(Stored records)
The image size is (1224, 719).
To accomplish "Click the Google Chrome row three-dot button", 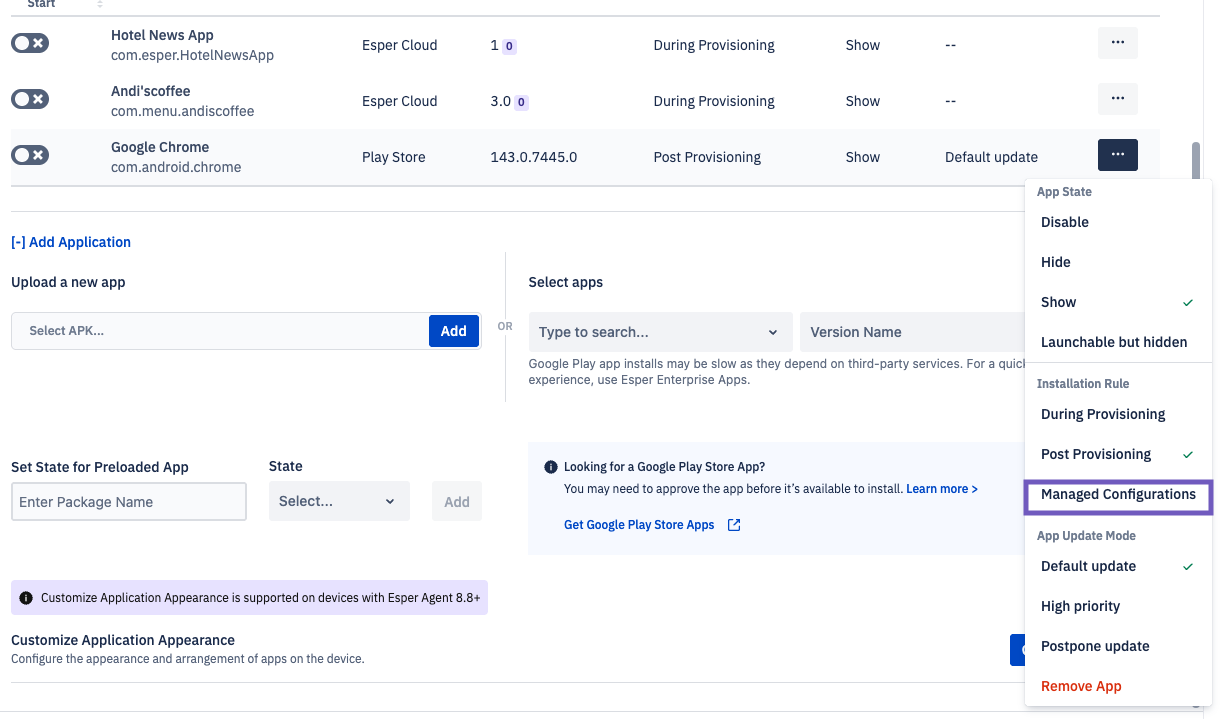I will 1117,155.
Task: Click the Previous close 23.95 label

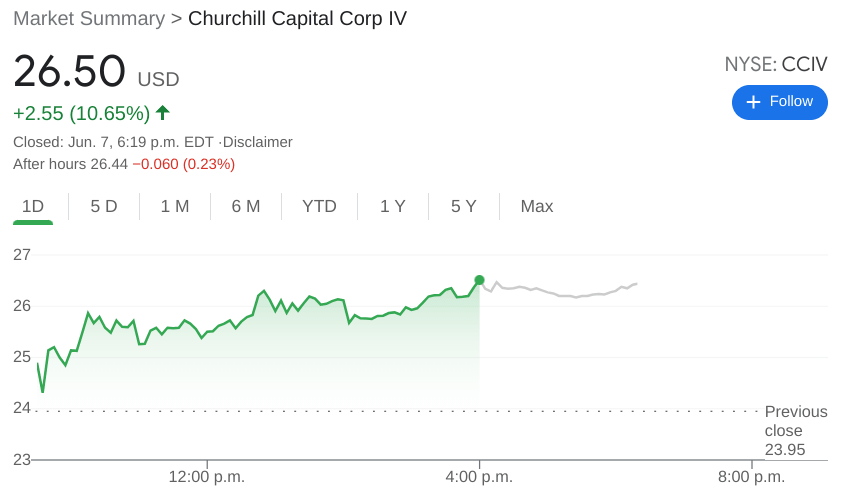Action: click(x=795, y=431)
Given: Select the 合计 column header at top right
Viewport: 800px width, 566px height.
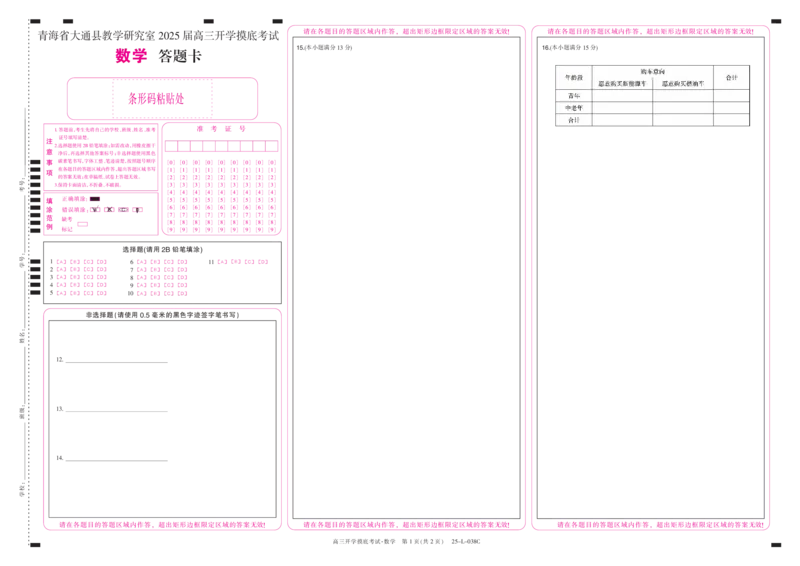Looking at the screenshot, I should (x=731, y=77).
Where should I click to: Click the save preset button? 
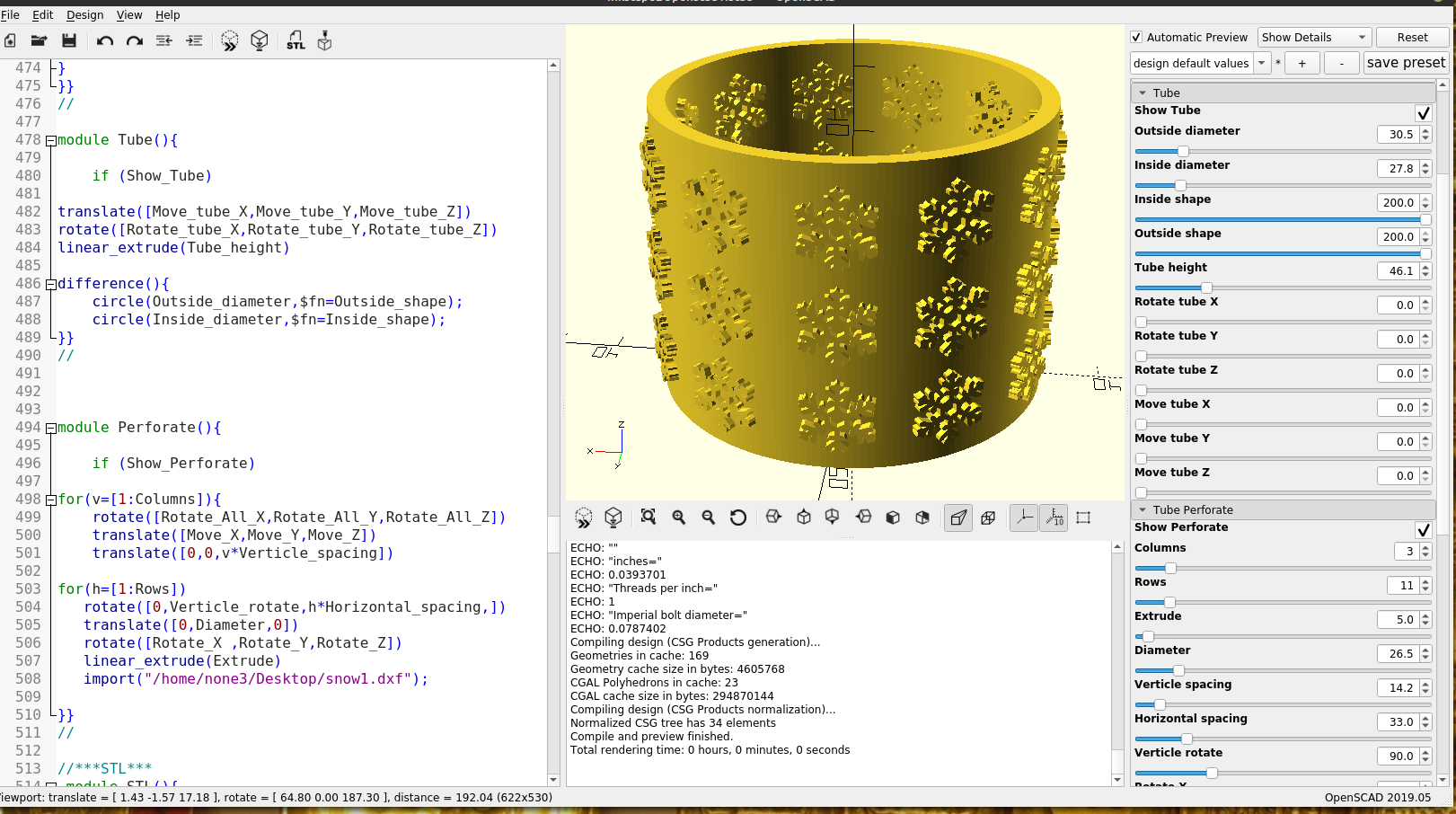1406,63
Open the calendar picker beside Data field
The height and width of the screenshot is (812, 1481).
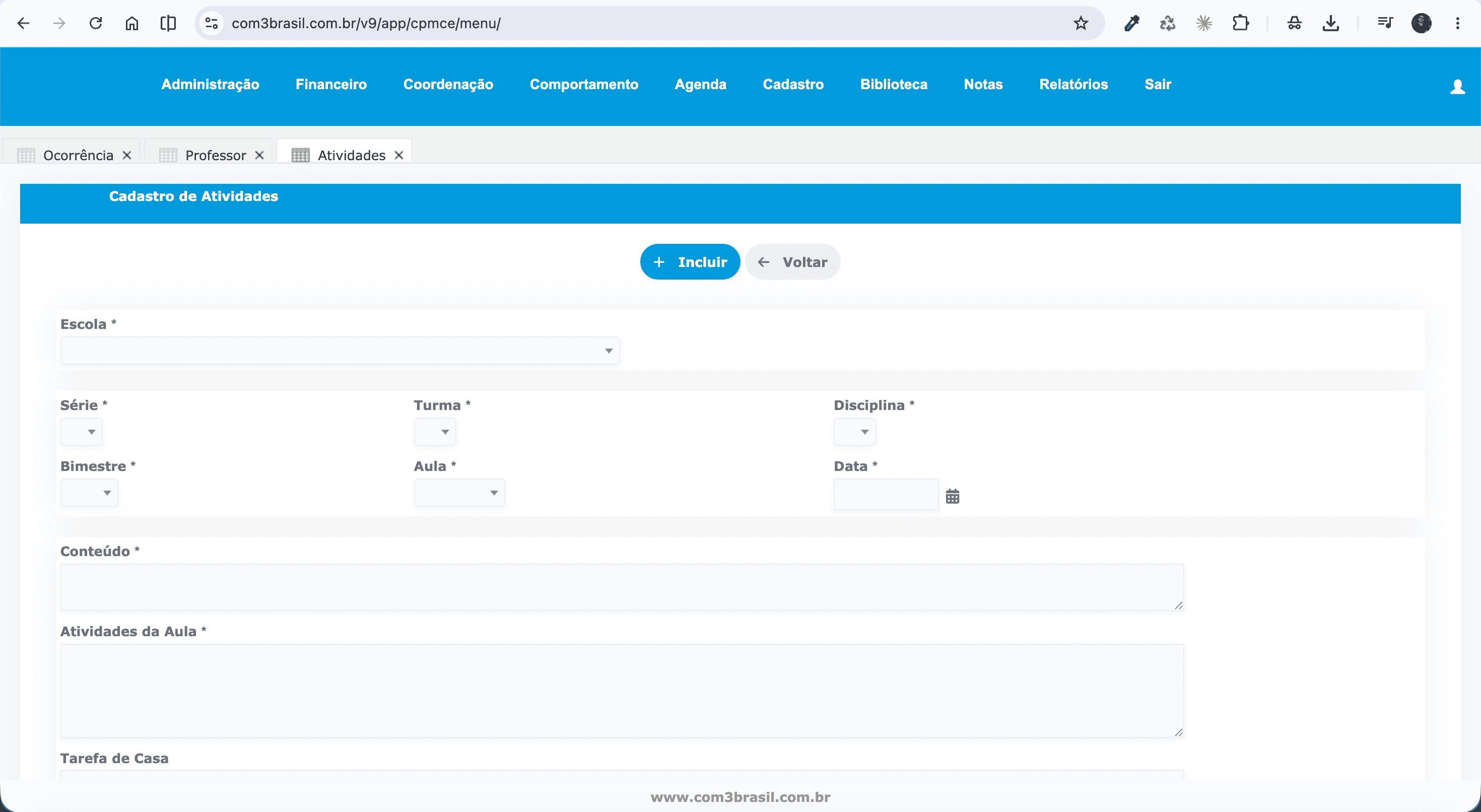(952, 496)
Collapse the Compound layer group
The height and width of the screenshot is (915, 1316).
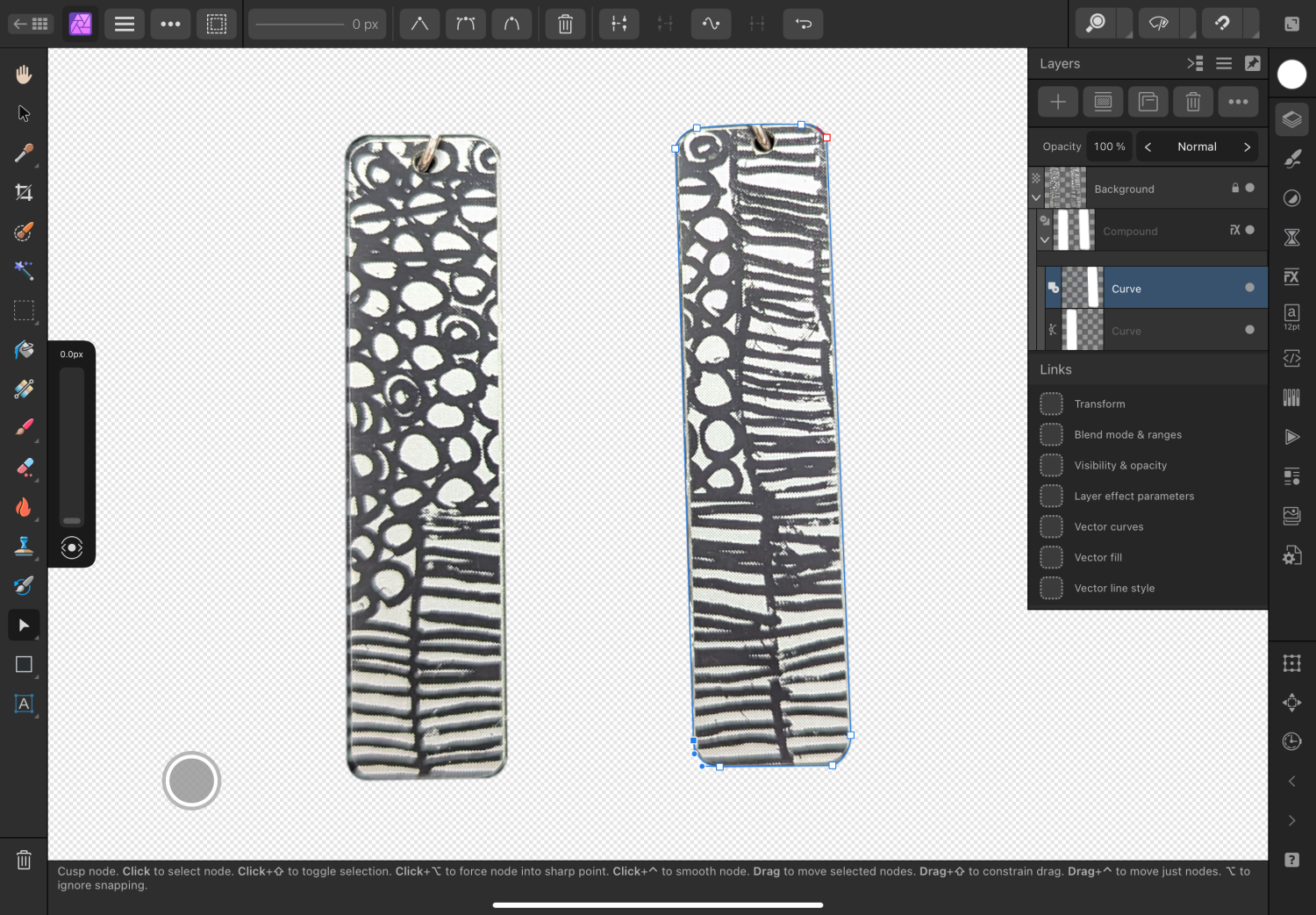[x=1044, y=239]
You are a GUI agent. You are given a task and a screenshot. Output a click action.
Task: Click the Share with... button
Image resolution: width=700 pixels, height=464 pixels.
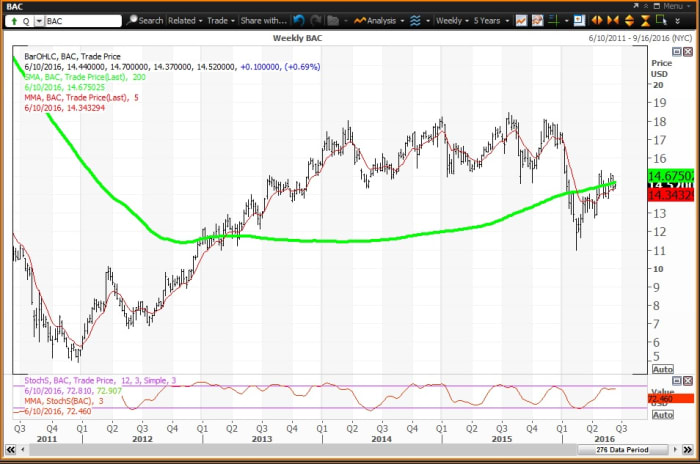tap(263, 20)
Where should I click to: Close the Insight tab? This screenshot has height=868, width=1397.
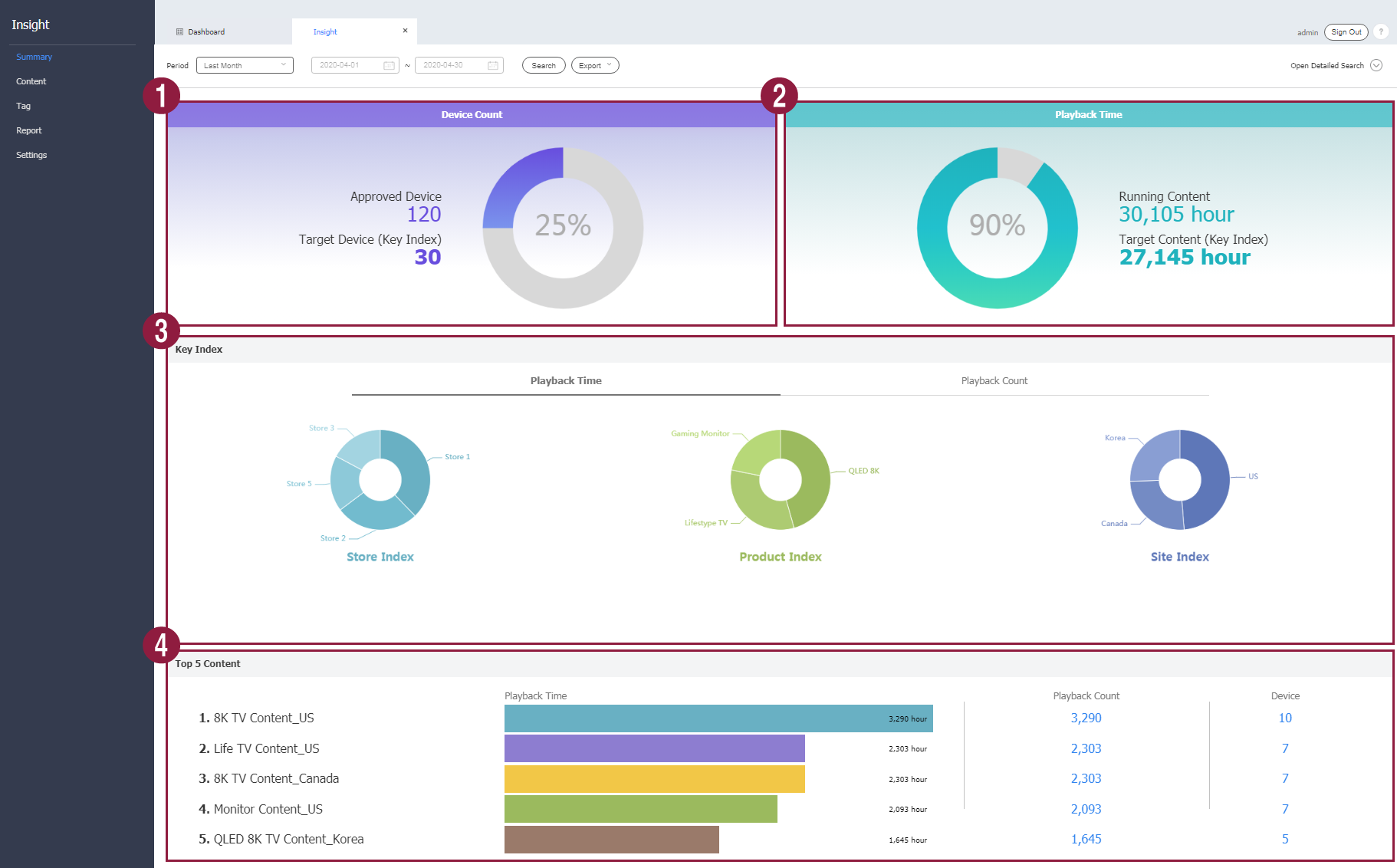point(405,31)

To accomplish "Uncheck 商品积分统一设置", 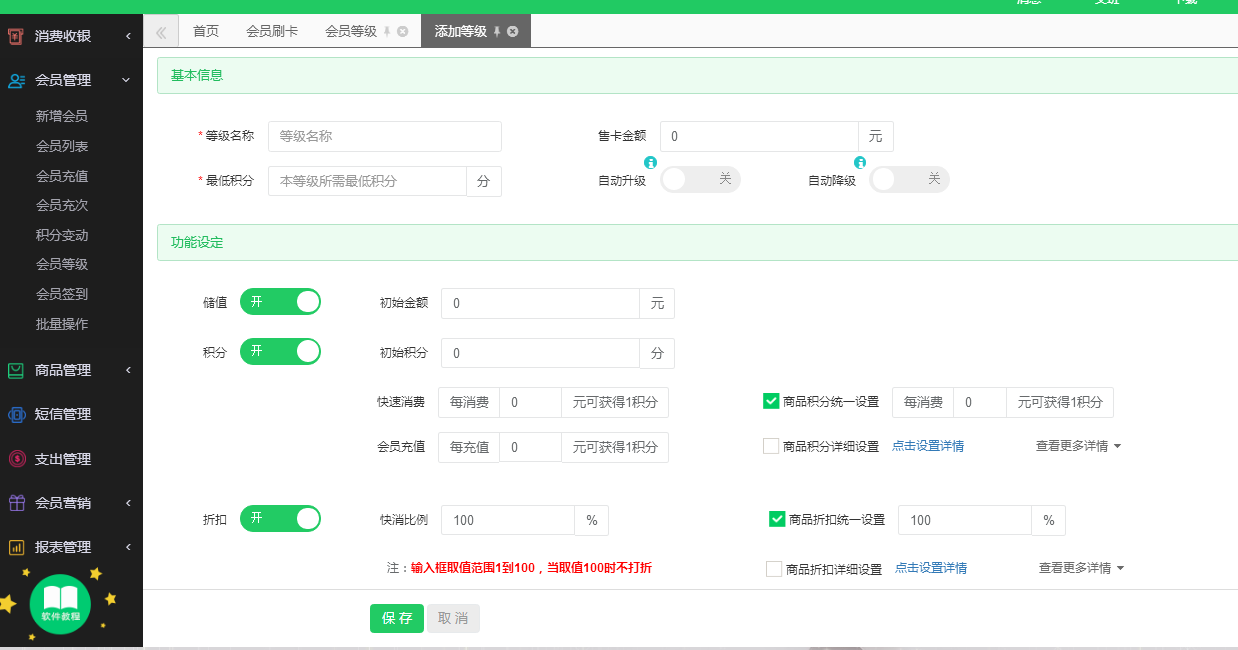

WHAT TO WORK ON
The response should be the lines from the one containing "Viewport: 800px width, 566px height." through the final line of the records, reproduced exactly and with every picture left out.

WRITTEN RESPONSE
Viewport: 800px width, 566px height.
Looking at the screenshot, I should (x=731, y=77).
Where should I click to: Click the save preset button? 
1406,63
Open the calendar picker beside Data field
The height and width of the screenshot is (812, 1481).
(952, 496)
Collapse the Compound layer group
The height and width of the screenshot is (915, 1316).
[x=1044, y=239]
You are a GUI agent. You are given a task and a screenshot. Output a click action.
Task: Click the Share with... button
Image resolution: width=700 pixels, height=464 pixels.
tap(263, 20)
Where should I click to: Close the Insight tab? This screenshot has height=868, width=1397.
point(405,31)

To accomplish "Uncheck 商品积分统一设置", 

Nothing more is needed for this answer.